==== DATA SHOWN ====
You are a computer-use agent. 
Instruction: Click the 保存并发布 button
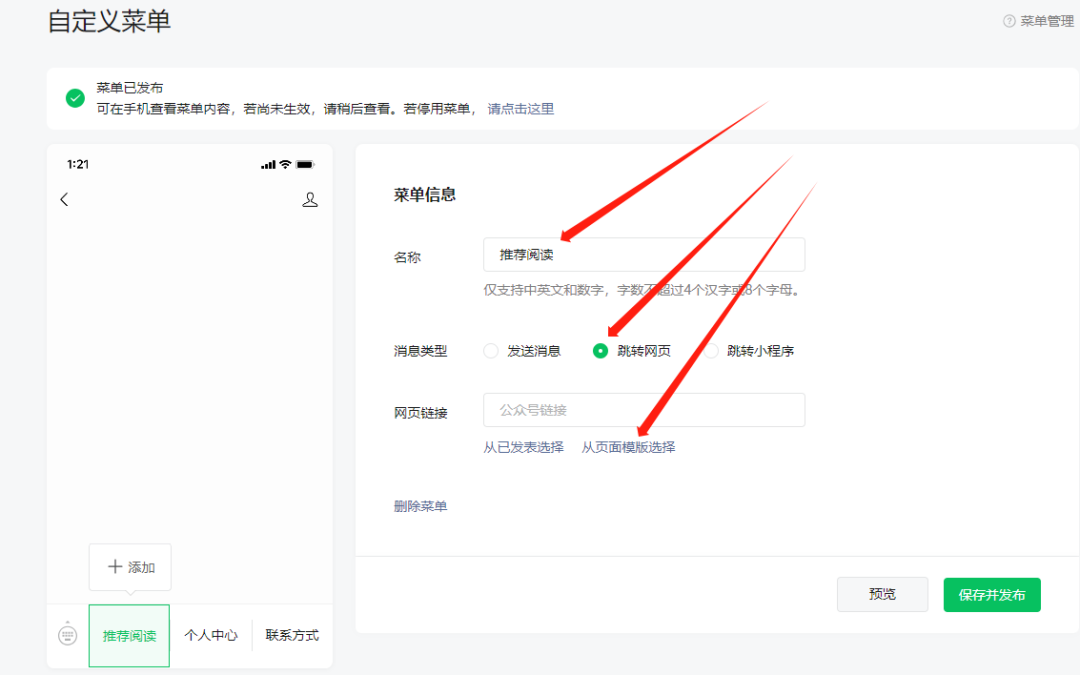[991, 594]
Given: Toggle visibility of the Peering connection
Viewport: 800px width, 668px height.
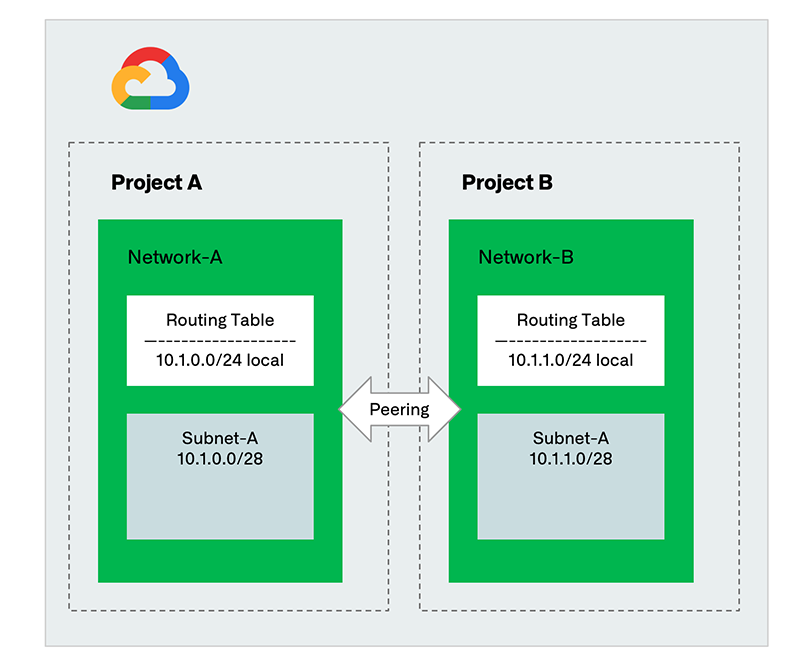Looking at the screenshot, I should (x=400, y=409).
====
AIM OF THE EXERCISE
Reproduce the data word for word, starting at the line containing "Given: Toggle visibility" and ending with the last line. Omit the pictures.

EXPECTED ANSWER
Given: Toggle visibility of the Peering connection
Viewport: 800px width, 668px height.
Looking at the screenshot, I should (x=400, y=409).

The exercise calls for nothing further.